This is now available for download from the Raspberry Pi website. I tried it this morning and have updated my guide on getting wireless working on this new distribution as previous instructions didn’t quite work.
The main change, as far as I’m aware, is the speed. It certainly feels a lot snappier when running the GUI. This is mainly down to the kernel and toolchain now supporting hardware accelerated floating point maths, rather than it being done in software. There are more details on the changes here on the Raspberry Pi website.
I’ve compiled the application I first tested on Squeeze (see My First Raspberry Pi Application) and the results are in:
Compilation of my route search application is much quicker; 1 minute 38 seconds compared to 2 minutes dead. The route calculation and render took about the same time; 9 seconds.

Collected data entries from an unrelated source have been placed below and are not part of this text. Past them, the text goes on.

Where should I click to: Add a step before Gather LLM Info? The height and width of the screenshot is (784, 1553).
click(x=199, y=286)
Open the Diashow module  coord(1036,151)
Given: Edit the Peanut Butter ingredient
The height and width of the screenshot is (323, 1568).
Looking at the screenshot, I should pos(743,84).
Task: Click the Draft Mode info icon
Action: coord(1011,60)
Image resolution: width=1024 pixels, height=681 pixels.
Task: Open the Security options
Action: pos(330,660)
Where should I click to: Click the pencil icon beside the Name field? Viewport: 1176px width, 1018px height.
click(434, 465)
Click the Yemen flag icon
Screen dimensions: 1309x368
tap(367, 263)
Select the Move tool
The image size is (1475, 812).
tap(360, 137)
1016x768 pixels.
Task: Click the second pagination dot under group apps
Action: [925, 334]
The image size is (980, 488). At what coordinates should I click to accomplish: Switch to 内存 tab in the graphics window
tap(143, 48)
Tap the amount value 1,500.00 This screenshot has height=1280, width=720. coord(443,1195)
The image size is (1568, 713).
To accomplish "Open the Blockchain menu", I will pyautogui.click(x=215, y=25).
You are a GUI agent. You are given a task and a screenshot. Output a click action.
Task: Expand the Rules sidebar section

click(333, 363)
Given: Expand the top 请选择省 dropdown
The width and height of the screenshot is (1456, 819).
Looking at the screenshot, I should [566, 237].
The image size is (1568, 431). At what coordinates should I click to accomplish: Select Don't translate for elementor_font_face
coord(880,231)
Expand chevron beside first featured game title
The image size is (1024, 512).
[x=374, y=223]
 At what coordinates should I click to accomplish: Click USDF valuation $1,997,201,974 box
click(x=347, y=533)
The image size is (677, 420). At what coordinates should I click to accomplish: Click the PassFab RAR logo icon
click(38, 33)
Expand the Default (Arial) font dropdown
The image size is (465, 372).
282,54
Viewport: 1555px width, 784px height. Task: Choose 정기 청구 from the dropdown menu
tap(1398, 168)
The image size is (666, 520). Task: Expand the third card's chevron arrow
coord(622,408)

I suspect the rendering is now the bottleneck rather than the route calculation; lots of line draws and text.
Other changes include a nifty configuration tool (raspi-config) to set common options; this is presented once upon first booting the Pi so you can quickly change things like overscan settings and passwords and can be invoked from the command line at any point thereafter. This is perfect for the beginner.
The utility also has an option for expanding the root partition on larger SD cards but this did not work for some reason when I tried it.
Finally I noticed that I had to install fewer libraries to get my application compiled; I only had to install libx11-dev. A boon for the C/C++ programmer!